-- Provided records --
╭──
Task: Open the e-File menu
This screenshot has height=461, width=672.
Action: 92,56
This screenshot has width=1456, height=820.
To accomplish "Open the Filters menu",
╰──
╭──
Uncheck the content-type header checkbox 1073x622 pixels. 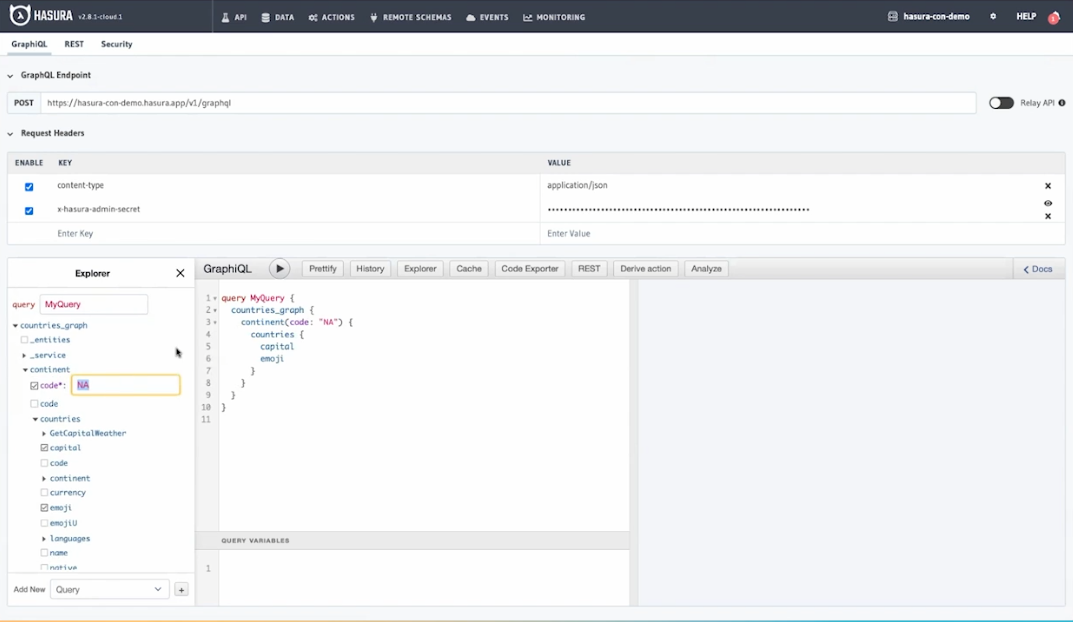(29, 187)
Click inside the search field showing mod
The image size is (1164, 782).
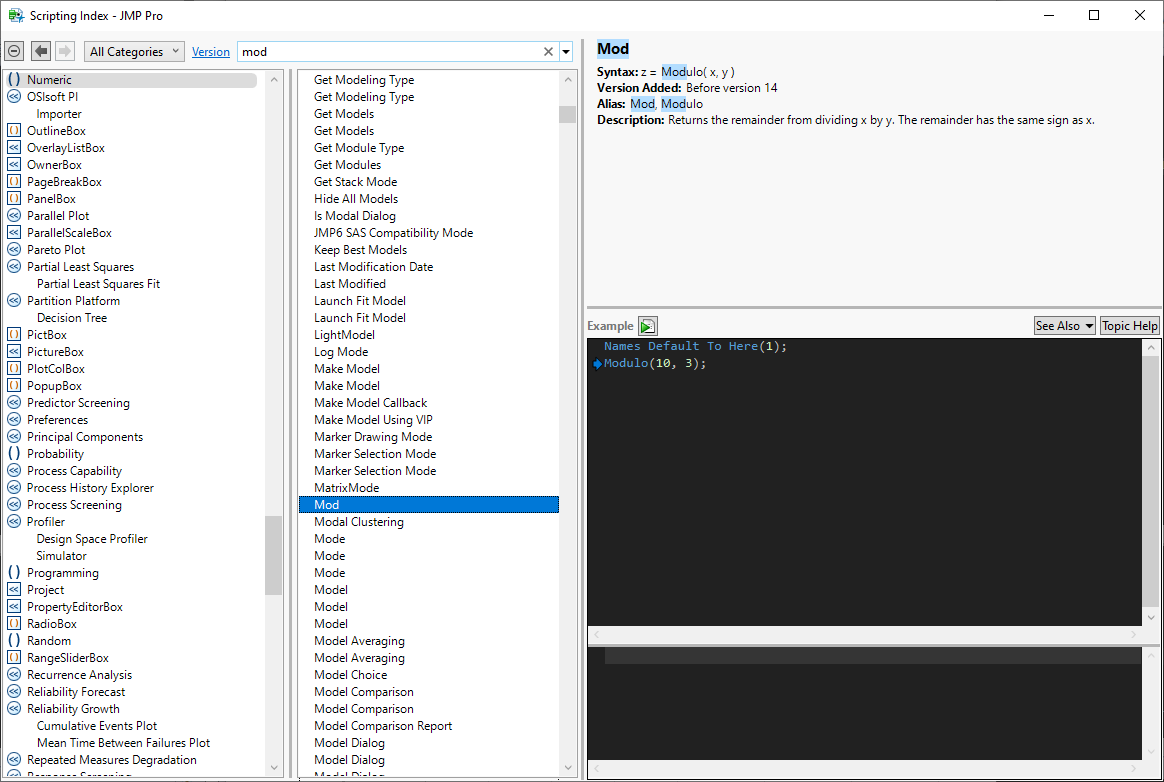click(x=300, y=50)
╰──
╭──
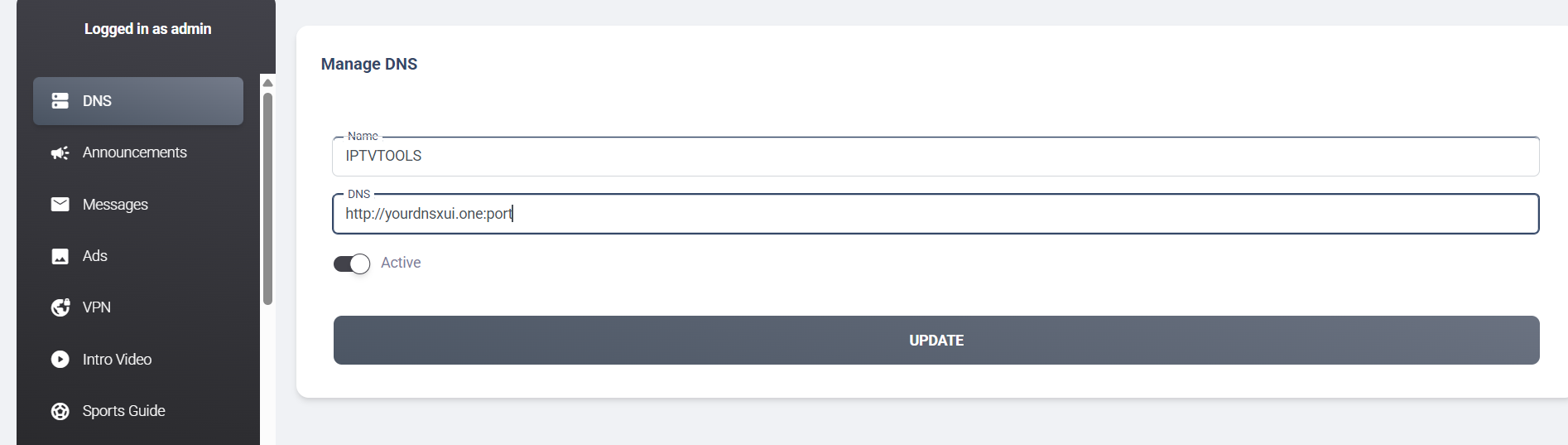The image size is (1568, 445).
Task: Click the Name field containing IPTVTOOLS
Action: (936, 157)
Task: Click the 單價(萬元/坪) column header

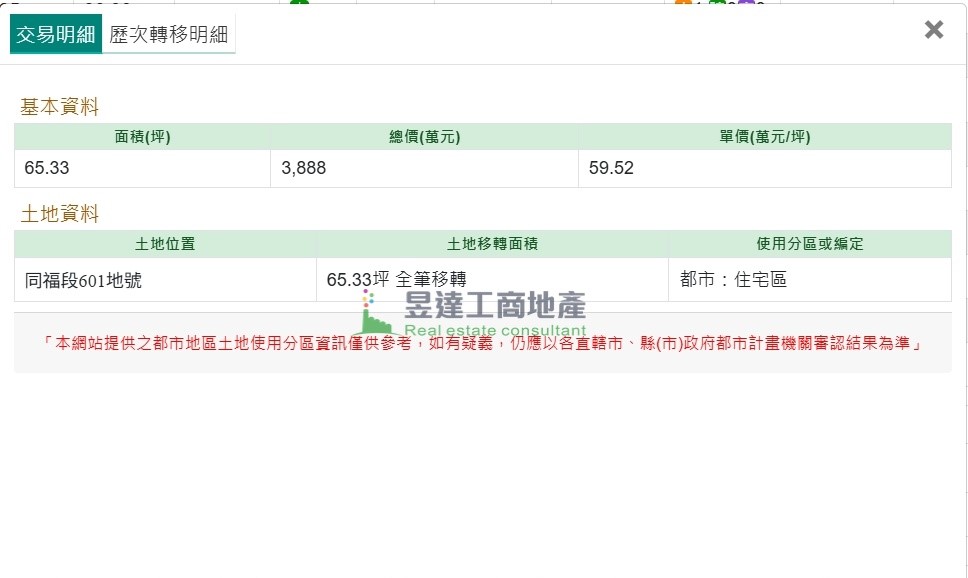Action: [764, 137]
╰──
-- To do --
Please count how many lines in the preceding records hold the word "menu", then give only that number.

-- Answer space --
2